Another interpretation of the projection procedure is that it minimizes the squared difference between the predictions of the supervised solution and a new semi-supervised solution on the set of objects in \(\mathbf {X}_{\circ }\), while ensuring the semi-supervised solution corresponds to a possible labeling of the unlabeled objects:

$$\begin{aligned} \min _{\mathbf {w} \in \varTheta } ||\mathbf {X}_{\circ } \mathbf {w} - \mathbf {X}_{\circ } \mathbf {w}_\text {sup} ||^2 \,. \end{aligned}$$

Since this comparison requires only the features in \(\mathbf {X}_{\circ }\) and not the corresponding labels, this can be done either on the labeled data, when we choose \(\mathbf {X}_{\circ }=\mathbf {X}\), but also on the labeled and unlabeled data combined when \(\mathbf {X}_{\circ }=\mathbf {X}_\mathrm {e} \). This interpretation is similar to the work of Schuurmans and Southey (2002), where the unlabeled objects are also used to measure the difference in predictions of two hypotheses.

6 Experimental analysis

For our experiments, we consider 16 classification datasets. six of these are the semi-supervised learning benchmark datasets proposed by Chapelle et al. (2006), while the other ten were retrieved from the UCI Machine Learning repository (Lichman 2013). All of the datasets are binary classification problems, or were turned into two-class problems by merging several similar classes. As a preprocessing step, missing input values were imputed using medians and modes for the Mammography and Diabetes datasets. The code to reproduce the results presented here is available from the first author’s website.

The number of labeled examples is chosen such that \(N_l>d\). This is necessarily to have a high probability that the matrix \(\mathbf {X}_\text {e}^\top \mathbf {X}_\text {e}\) is positive definite, which was a requirement of Theorem 1. More importantly, this avoids peaking behaviour (Raudys and Duin 1998; Opper and Kinzel 1996), were the unregularized supervised least squares classifier has low performance when the matrix \(\mathbf {X}^\top \mathbf {X}\) is not full-rank. For the SVM and TSVM implementations we made use of the SVMlin software (Sindhwani and Keerthi 2006). For these we used parameter settings \(\lambda =0.01\) and \(\lambda _u=1\).

_WORK INSTRUCTIONS_
Reproduce the passage on semi-supervised least squares classification between "For our experiments, we" and "first author’s website.", inclusive.

_RECORD EXCERPTS_
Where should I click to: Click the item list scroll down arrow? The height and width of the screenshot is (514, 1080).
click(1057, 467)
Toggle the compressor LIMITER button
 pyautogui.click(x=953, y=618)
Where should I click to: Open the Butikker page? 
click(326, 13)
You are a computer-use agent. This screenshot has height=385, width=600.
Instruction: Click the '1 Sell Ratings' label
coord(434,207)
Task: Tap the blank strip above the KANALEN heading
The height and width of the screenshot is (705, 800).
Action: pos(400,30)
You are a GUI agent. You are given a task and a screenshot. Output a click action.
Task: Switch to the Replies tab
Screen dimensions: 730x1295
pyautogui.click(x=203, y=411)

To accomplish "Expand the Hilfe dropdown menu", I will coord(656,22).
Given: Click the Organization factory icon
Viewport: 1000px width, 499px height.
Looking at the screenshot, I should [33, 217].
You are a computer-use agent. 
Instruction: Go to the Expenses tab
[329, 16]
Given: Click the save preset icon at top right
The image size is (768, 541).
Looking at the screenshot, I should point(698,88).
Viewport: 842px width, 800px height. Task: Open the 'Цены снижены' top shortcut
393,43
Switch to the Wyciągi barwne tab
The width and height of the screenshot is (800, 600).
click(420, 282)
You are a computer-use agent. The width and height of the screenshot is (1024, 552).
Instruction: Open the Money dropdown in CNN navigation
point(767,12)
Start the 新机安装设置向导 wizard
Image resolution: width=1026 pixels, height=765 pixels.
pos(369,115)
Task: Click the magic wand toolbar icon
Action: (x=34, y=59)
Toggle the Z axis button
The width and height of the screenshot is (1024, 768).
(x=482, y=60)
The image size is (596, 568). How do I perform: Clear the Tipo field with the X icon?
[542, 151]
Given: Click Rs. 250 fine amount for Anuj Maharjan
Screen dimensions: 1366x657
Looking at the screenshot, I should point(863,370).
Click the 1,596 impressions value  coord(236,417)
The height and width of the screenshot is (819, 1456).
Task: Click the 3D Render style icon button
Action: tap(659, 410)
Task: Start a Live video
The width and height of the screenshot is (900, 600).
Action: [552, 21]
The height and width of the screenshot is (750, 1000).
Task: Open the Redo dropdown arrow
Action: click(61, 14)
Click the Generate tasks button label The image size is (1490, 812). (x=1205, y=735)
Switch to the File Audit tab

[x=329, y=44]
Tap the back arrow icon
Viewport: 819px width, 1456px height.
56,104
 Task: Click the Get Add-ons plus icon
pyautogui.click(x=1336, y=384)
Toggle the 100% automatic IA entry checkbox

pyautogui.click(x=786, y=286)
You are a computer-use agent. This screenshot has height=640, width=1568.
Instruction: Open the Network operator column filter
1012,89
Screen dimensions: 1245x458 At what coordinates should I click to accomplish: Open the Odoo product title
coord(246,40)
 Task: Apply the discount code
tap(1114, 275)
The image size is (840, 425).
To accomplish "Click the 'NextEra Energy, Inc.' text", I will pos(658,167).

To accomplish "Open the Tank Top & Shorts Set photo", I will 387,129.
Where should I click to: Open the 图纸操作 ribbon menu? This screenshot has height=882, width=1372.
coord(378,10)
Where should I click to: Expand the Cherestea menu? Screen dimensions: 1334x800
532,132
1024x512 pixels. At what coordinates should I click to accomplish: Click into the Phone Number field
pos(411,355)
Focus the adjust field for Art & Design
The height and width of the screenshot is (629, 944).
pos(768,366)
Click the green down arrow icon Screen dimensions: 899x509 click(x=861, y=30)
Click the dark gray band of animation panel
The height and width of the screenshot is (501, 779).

_RIGHT ANSWER_
For our experiments, we consider 16 classification datasets. six of these are the semi-supervised learning benchmark datasets proposed by Chapelle et al. (2006), while the other ten were retrieved from the UCI Machine Learning repository (Lichman 2013). All of the datasets are binary classification problems, or were turned into two-class problems by merging several similar classes. As a preprocessing step, missing input values were imputed using medians and modes for the Mammography and Diabetes datasets. The code to reproduce the results presented here is available from the first author’s website.